- **TASK OBJECTIVE**
Retype, word for word, every line of the records below starting at the one that contains "Інтерактивний довідник фахівців" and ending at the one that contains "Червона книга міжнародний погляд (156, 2051)"; include both of those lines and nothing more.

Stored data

★ ★ ★

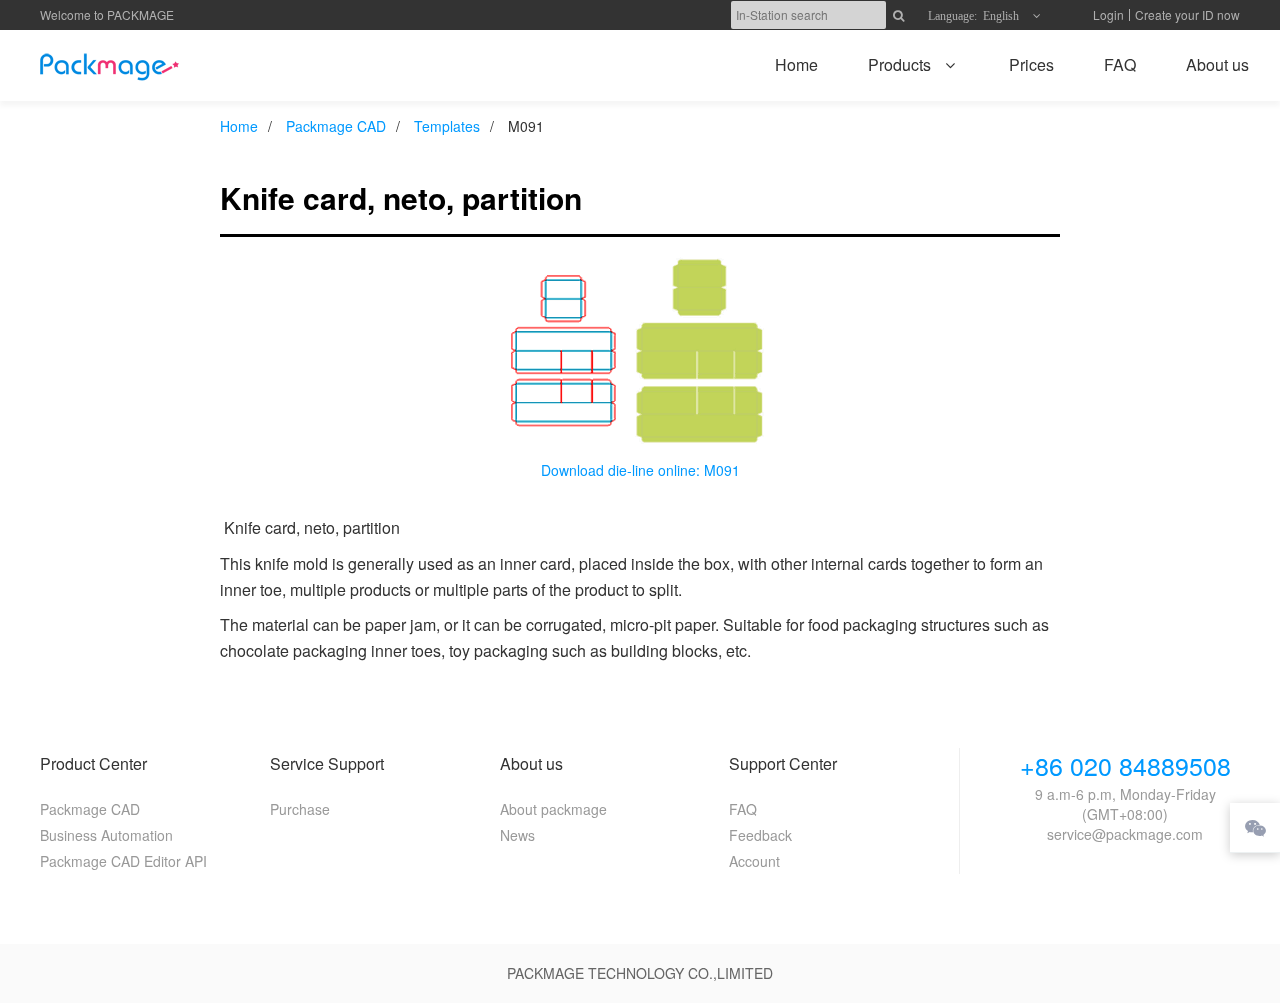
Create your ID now (1187, 14)
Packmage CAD (336, 126)
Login (1108, 14)
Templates (447, 126)
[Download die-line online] (640, 349)
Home (239, 126)
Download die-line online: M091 (640, 470)
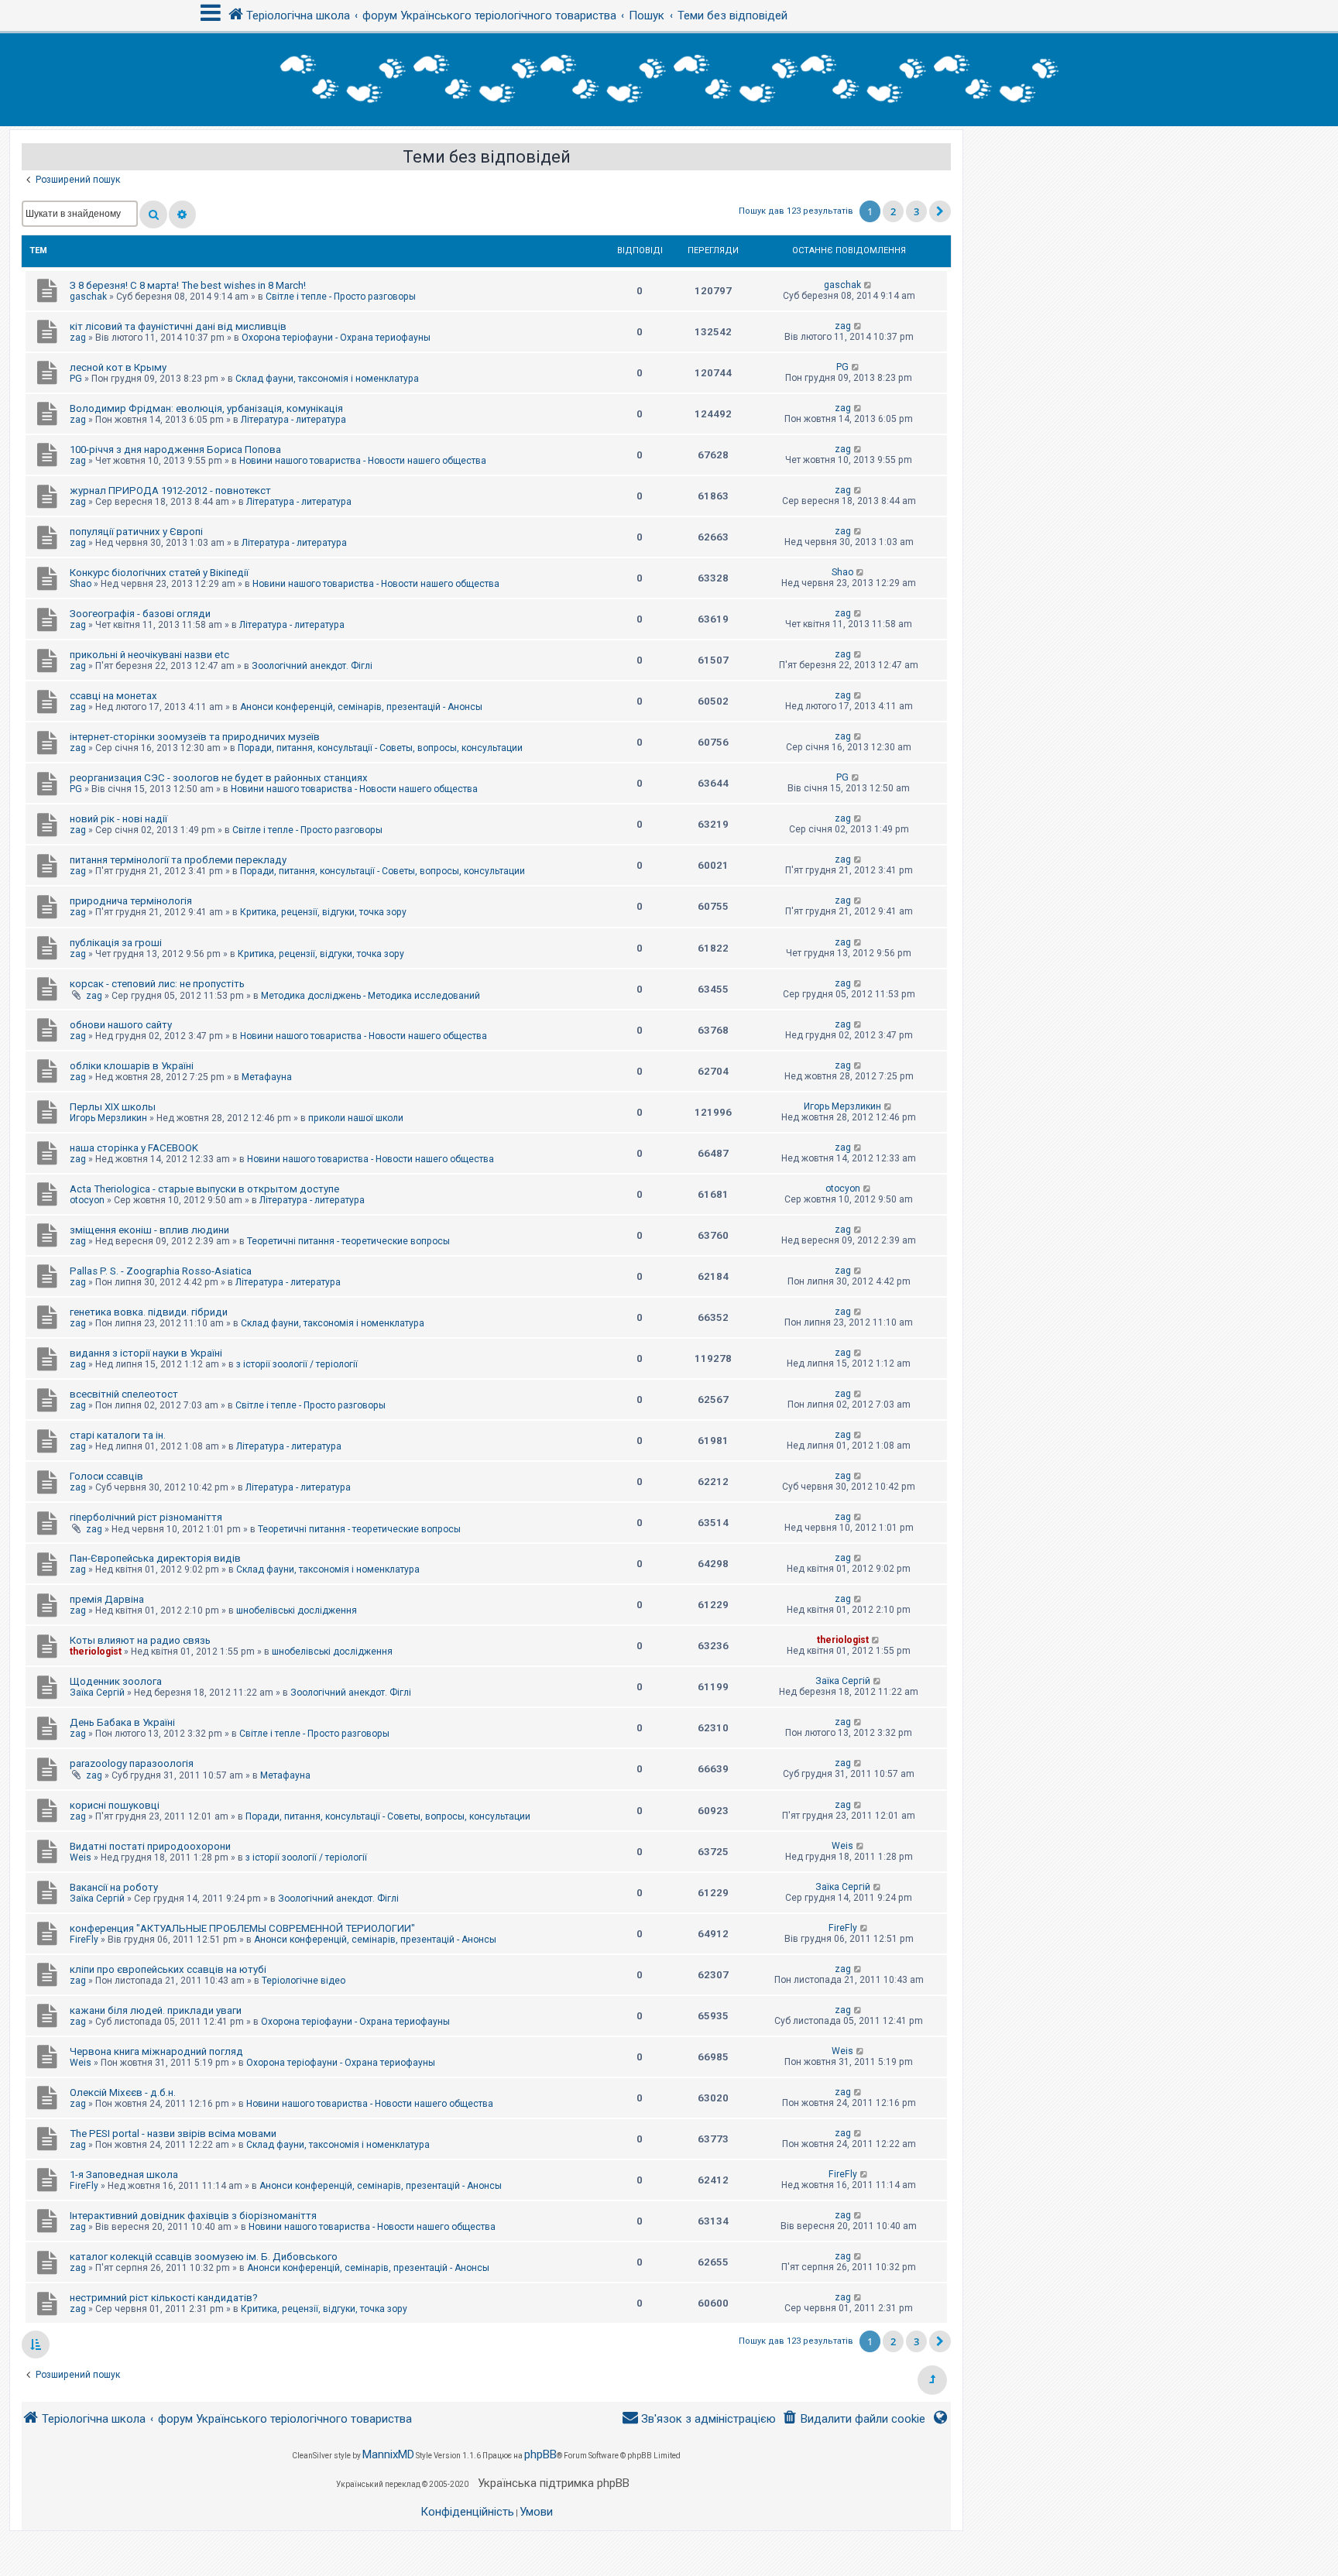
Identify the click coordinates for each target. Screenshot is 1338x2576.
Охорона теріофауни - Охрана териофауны (336, 337)
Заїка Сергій (97, 1692)
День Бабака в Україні (122, 1722)
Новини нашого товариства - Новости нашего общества (362, 460)
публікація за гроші (116, 942)
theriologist (96, 1651)
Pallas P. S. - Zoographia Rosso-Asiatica (161, 1271)
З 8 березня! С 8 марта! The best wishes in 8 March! (188, 285)
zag (78, 337)
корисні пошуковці (115, 1805)
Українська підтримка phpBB (554, 2483)
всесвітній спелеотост (124, 1394)
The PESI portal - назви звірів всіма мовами (173, 2133)
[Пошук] (153, 214)
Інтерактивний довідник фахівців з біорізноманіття (193, 2215)
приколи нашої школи (355, 1118)
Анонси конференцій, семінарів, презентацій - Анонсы (361, 706)
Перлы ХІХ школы (113, 1107)
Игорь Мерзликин (108, 1118)
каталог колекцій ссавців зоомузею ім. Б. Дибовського (204, 2256)
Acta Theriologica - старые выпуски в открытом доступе (204, 1189)
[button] (940, 211)
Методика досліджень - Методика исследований (370, 995)
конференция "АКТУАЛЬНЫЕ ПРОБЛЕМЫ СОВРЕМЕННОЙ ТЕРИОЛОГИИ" (242, 1928)
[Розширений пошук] (182, 214)
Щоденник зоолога (116, 1681)
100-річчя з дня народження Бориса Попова (175, 449)
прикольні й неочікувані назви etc (149, 654)
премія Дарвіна (107, 1599)
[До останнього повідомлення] (868, 285)
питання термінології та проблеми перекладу (178, 860)
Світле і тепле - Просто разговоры (341, 296)
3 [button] (916, 211)
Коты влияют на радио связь (140, 1640)
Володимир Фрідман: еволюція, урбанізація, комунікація (206, 408)
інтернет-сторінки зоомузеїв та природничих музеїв (195, 737)
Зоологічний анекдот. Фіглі (312, 665)
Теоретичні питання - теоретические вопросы (348, 1241)
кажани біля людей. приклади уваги (156, 2010)
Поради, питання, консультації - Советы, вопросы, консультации (380, 748)
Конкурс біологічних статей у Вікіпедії (159, 572)
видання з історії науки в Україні (146, 1353)
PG (76, 378)
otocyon (87, 1200)
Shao (80, 583)
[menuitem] (853, 2419)
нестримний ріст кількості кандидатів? (164, 2297)
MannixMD (388, 2454)
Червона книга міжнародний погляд (156, 2051)
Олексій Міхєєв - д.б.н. (123, 2092)
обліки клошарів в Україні (132, 1066)
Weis (80, 1857)
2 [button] (893, 211)
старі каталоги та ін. (118, 1435)
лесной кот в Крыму (118, 367)
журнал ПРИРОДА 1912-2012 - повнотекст (170, 490)
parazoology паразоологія (132, 1763)
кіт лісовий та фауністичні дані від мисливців (178, 326)
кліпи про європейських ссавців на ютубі (168, 1969)
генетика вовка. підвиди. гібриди (149, 1312)
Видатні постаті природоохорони (150, 1846)
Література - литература (293, 419)
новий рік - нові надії (118, 819)
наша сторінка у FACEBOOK (134, 1148)
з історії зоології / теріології (297, 1364)
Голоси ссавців (106, 1476)
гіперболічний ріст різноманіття (146, 1517)
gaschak (88, 296)
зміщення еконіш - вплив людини (149, 1230)
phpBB (540, 2454)
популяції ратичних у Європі (136, 531)
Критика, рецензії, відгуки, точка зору (323, 912)
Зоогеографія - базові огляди (140, 613)
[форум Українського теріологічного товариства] (669, 79)
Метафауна (267, 1077)
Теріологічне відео (303, 1980)
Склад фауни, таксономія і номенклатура (327, 378)
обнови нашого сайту (121, 1025)
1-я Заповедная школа (124, 2174)
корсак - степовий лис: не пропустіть (157, 984)
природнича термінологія (131, 901)
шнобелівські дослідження (296, 1610)
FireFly (84, 1939)
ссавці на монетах (113, 695)
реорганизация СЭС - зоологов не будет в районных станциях (219, 778)
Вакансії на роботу (114, 1887)
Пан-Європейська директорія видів (155, 1558)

★ ★ ★

- **REPLY TO THE TASK**
Інтерактивний довідник фахівців з біорізноманіття (193, 2215)
приколи нашої школи (355, 1118)
Анонси конференцій, семінарів, презентацій - Анонсы (361, 706)
Перлы ХІХ школы (113, 1107)
Игорь Мерзликин (108, 1118)
каталог колекцій ссавців зоомузею ім. Б. Дибовського (204, 2256)
Acta Theriologica - старые выпуски в открытом доступе (204, 1189)
[button] (940, 211)
Методика досліджень - Методика исследований (370, 995)
конференция "АКТУАЛЬНЫЕ ПРОБЛЕМЫ СОВРЕМЕННОЙ ТЕРИОЛОГИИ" (242, 1928)
[Розширений пошук] (182, 214)
Щоденник зоолога (116, 1681)
100-річчя з дня народження Бориса Попова (175, 449)
прикольні й неочікувані назви etc (149, 654)
премія Дарвіна (107, 1599)
[До останнього повідомлення] (868, 285)
питання термінології та проблеми перекладу (178, 860)
Світле і тепле - Просто разговоры (341, 296)
3 [button] (916, 211)
Коты влияют на радио связь (140, 1640)
Володимир Фрідман: еволюція, урбанізація, комунікація (206, 408)
інтернет-сторінки зоомузеїв та природничих музеїв (195, 737)
Зоологічний анекдот. Фіглі (312, 665)
Теоретичні питання - теоретические вопросы (348, 1241)
кажани біля людей. приклади уваги (156, 2010)
Поради, питання, консультації - Советы, вопросы, консультации (380, 748)
Конкурс біологічних статей у Вікіпедії (159, 572)
видання з історії науки в Україні (146, 1353)
PG (76, 378)
otocyon (87, 1200)
Shao (80, 583)
[menuitem] (853, 2419)
нестримний ріст кількості кандидатів? (164, 2297)
MannixMD (388, 2454)
Червона книга міжнародний погляд (156, 2051)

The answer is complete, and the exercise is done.